## TASK REQUIREMENTS
For every record, give an exact copy that has no pictures in it.

## AVAILABLE RECORDS
————
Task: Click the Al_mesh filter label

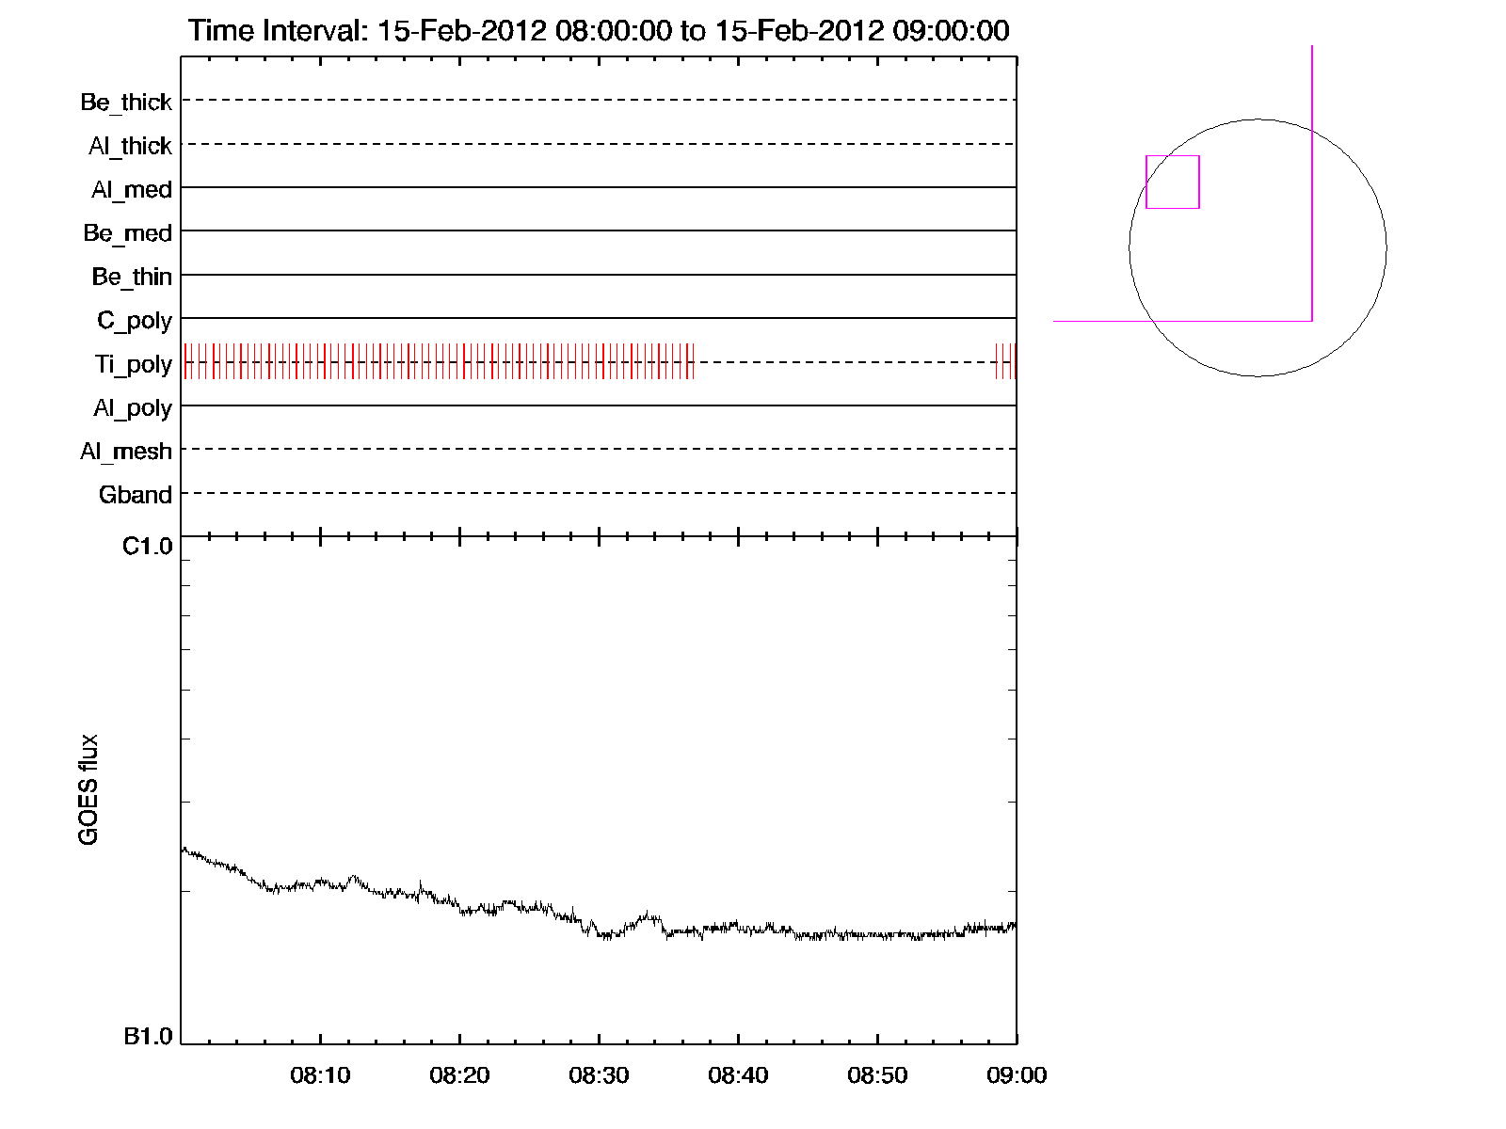Action: pyautogui.click(x=126, y=452)
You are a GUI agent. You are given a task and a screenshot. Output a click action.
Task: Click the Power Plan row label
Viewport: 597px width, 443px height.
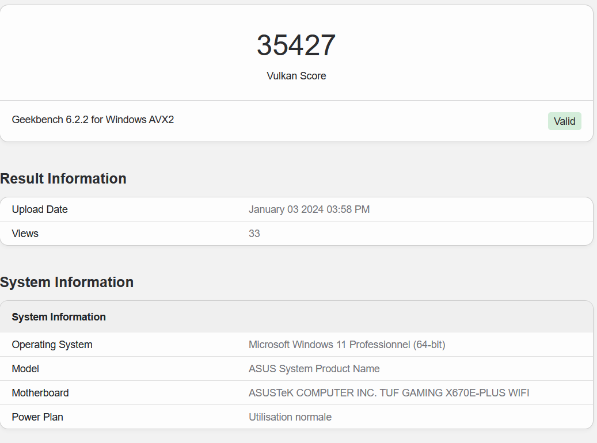[37, 417]
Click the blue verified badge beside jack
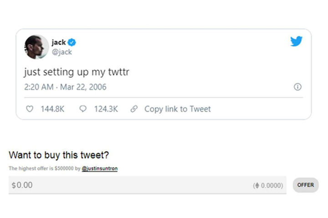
————
## SOLVED PROBLEM
Task: Click the Al_mesh filter label

Action: pyautogui.click(x=126, y=452)
You are a GUI agent. You are given a task and a screenshot. Output a click action.
Task: Click the Power Plan row label
Viewport: 597px width, 443px height.
[37, 417]
Click the blue verified badge beside jack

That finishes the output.